** DATA follows **
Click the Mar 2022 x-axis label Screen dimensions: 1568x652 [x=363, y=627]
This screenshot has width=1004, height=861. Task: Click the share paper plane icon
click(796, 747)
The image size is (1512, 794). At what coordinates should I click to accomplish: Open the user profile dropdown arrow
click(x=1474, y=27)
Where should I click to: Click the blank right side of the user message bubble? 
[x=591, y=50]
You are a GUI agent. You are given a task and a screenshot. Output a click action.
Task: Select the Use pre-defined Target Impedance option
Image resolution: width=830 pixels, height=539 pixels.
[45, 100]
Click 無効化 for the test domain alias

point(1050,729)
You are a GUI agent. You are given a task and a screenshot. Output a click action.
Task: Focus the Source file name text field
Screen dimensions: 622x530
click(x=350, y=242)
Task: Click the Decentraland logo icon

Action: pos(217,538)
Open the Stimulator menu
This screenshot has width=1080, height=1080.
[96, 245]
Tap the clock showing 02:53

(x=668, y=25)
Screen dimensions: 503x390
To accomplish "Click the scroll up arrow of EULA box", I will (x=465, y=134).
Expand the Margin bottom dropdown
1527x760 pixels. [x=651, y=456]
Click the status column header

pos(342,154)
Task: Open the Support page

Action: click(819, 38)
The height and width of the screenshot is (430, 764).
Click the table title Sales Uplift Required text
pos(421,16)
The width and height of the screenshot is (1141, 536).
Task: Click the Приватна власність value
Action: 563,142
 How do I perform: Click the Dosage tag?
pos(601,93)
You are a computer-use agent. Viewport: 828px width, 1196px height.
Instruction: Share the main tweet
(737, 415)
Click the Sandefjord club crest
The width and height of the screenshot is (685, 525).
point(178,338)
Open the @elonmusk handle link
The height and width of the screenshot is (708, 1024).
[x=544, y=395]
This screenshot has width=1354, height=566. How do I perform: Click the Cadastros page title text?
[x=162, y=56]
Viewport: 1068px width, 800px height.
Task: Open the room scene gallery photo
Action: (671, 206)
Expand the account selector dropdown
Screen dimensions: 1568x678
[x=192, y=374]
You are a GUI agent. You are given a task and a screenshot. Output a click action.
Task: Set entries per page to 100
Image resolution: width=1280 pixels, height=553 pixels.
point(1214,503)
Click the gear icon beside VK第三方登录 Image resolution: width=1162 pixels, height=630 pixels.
** End of DATA **
- WHAT THE EXERCISE ASKS: Once you have read the listing, retype it in full, word for word.

- RESULT FOR THIS TASK:
Click the Mar 2022 x-axis label Screen dimensions: 1568x652 [x=363, y=627]
This screenshot has width=1004, height=861. Task: Click the share paper plane icon
click(796, 747)
The image size is (1512, 794). At what coordinates should I click to accomplish: Open the user profile dropdown arrow
click(x=1474, y=27)
Where should I click to: Click the blank right side of the user message bubble? 
[x=591, y=50]
You are a GUI agent. You are given a task and a screenshot. Output a click action.
Task: Select the Use pre-defined Target Impedance option
Image resolution: width=830 pixels, height=539 pixels.
[45, 100]
Click 無効化 for the test domain alias

point(1050,729)
You are a GUI agent. You are given a task and a screenshot. Output a click action.
Task: Focus the Source file name text field
Screen dimensions: 622x530
click(x=350, y=242)
Task: Click the Decentraland logo icon

Action: pos(217,538)
Open the Stimulator menu
This screenshot has width=1080, height=1080.
[96, 245]
Tap the clock showing 02:53

(x=668, y=25)
Screen dimensions: 503x390
To accomplish "Click the scroll up arrow of EULA box", I will (x=465, y=134).
Expand the Margin bottom dropdown
1527x760 pixels. [x=651, y=456]
Click the status column header

pos(342,154)
Task: Open the Support page

Action: click(819, 38)
The height and width of the screenshot is (430, 764).
Click the table title Sales Uplift Required text
pos(421,16)
The width and height of the screenshot is (1141, 536).
Task: Click the Приватна власність value
Action: 563,142
 How do I perform: Click the Dosage tag?
pos(601,93)
You are a computer-use agent. Viewport: 828px width, 1196px height.
Instruction: Share the main tweet
(737, 415)
Click the Sandefjord club crest
The width and height of the screenshot is (685, 525).
point(178,338)
Open the @elonmusk handle link
The height and width of the screenshot is (708, 1024).
[x=544, y=395]
This screenshot has width=1354, height=566. How do I perform: Click the Cadastros page title text?
[x=162, y=56]
Viewport: 1068px width, 800px height.
Task: Open the room scene gallery photo
Action: (671, 206)
Expand the account selector dropdown
Screen dimensions: 1568x678
[x=192, y=374]
You are a GUI agent. You are given a task and a screenshot. Output a click action.
Task: Set entries per page to 100
Image resolution: width=1280 pixels, height=553 pixels.
point(1214,503)
Click the gear icon beside VK第三方登录 Image resolution: width=1162 pixels, height=630 pixels.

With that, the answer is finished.